I left the room and began the search for my niece. Within a minute, I knew she was hiding under my bed. I could hear her giggle when I walked into the room. True to my word, I decided to make her sweat a little. I left the room and went into the kitchen to grab us both some water to hydrate once I found her. As I turned the corner, someone knocked on my door. I abandoned my original path to answer.

“Who is it?”

“William.”

I frowned. My cousin and I hadn’t spoken in years. Ever since I cursed out half the family at my parents’ will reading, most of them didn’t bother with me much. His mother was one of them. She forbade her children from speaking to me again. It was hard at first. Sometimes, we’d see each other, and it would hurt not to say anything. Over the years, it got to the point where we barely acknowledged each other’s existence.

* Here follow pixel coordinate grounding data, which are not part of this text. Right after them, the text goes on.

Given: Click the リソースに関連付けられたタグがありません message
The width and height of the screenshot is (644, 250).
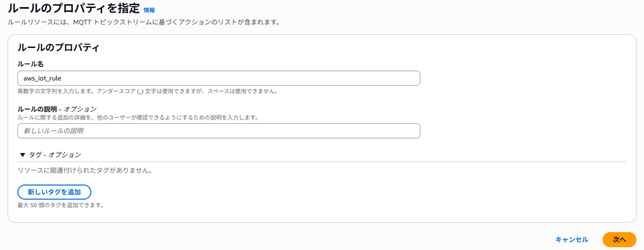Looking at the screenshot, I should [x=85, y=170].
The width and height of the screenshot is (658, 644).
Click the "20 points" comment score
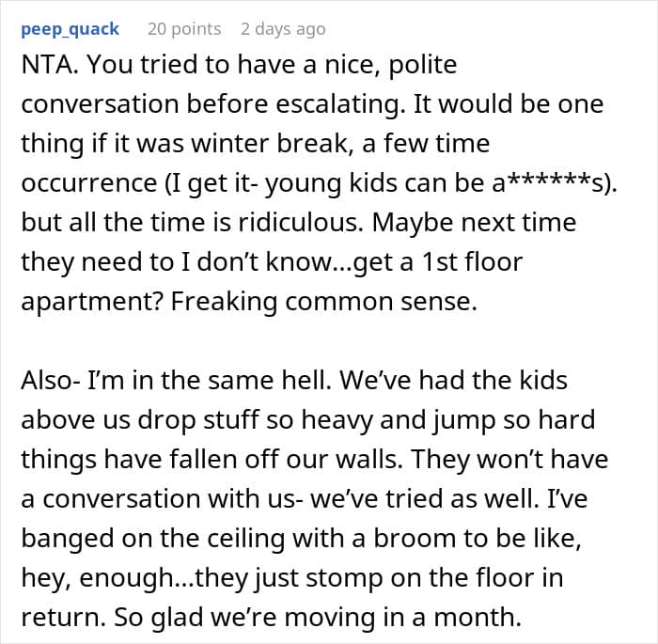(184, 29)
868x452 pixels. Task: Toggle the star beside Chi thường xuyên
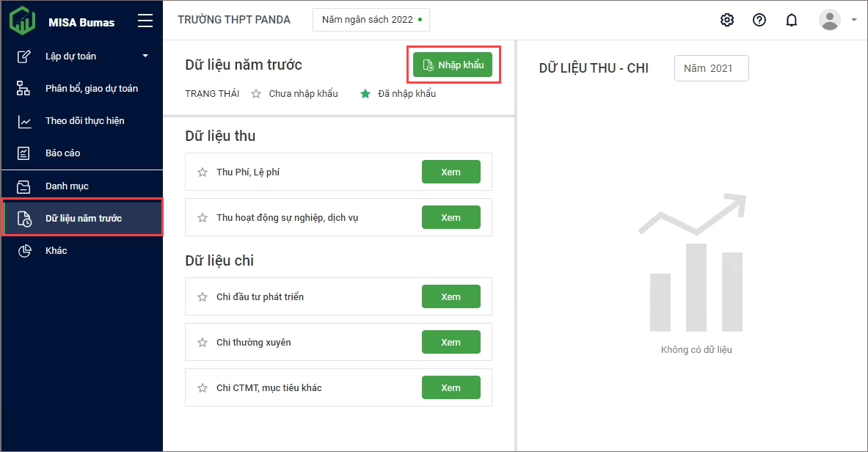pyautogui.click(x=203, y=343)
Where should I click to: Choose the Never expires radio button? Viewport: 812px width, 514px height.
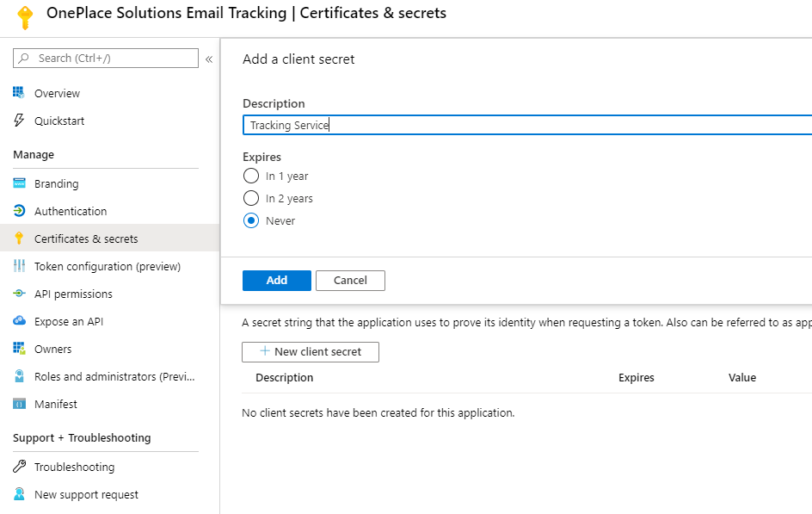coord(251,220)
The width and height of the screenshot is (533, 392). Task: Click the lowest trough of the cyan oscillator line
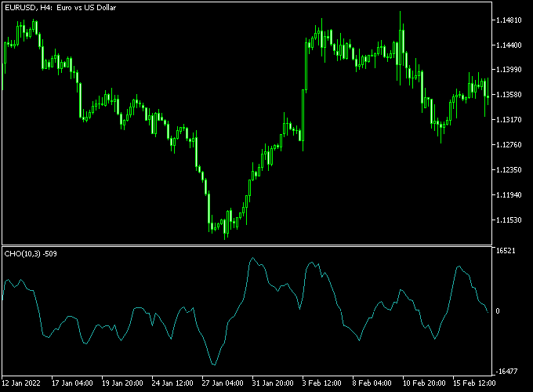point(213,365)
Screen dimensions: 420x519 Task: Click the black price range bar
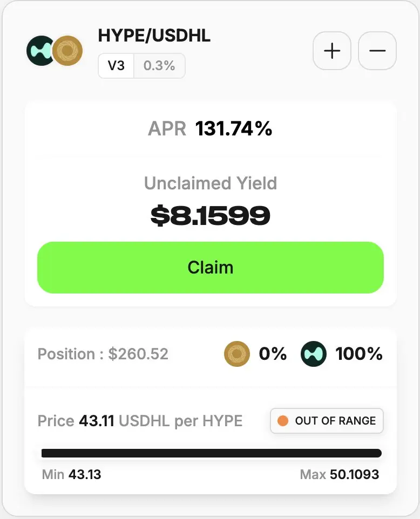coord(211,453)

My hand lingered on the knob before I twisted it open. William stood on the other side with a pained look on his face.

“You good?” I asked.

He shook his head. “Dad died.”

My eyes widened. His father was my mother’s youngest brother. William and his father were very close, so I knew this was eating him up.

“I’m sorry to hear that, William. Come in.” I stepped aside and allowed him in. “Give me a second.”

I headed to my bedroom and located Precious.

“Gotcha!” I said, dropping to the floor. She squealed as she scrambled from under the bed.

“I almost got you!” she declared.

“Yeah, you did. Hey, Precious, I have a visitor. Can you sit in here and watch TV for me for a little bit?”

“Okay.”

She climbed onto the bed and relaxed into my pillows. Grabbing the remote, I turned on her favorite movie and left the room. William stood in front of the fireplace, staring at the old family photo perched on the mantle. His head turned slightly as he looked back at me.

“It doesn’t seem like it’s been seventeen years,” he said.

“Yeah... It doesn’t.” I took a seat on the couch.

“This place doesn’t look the same as it did when I was a kid.”

“I renovated a few years ago. I could never move out, so I made it my own.”

“It looks good.”

“Thanks. So... Was Uncle James sick?”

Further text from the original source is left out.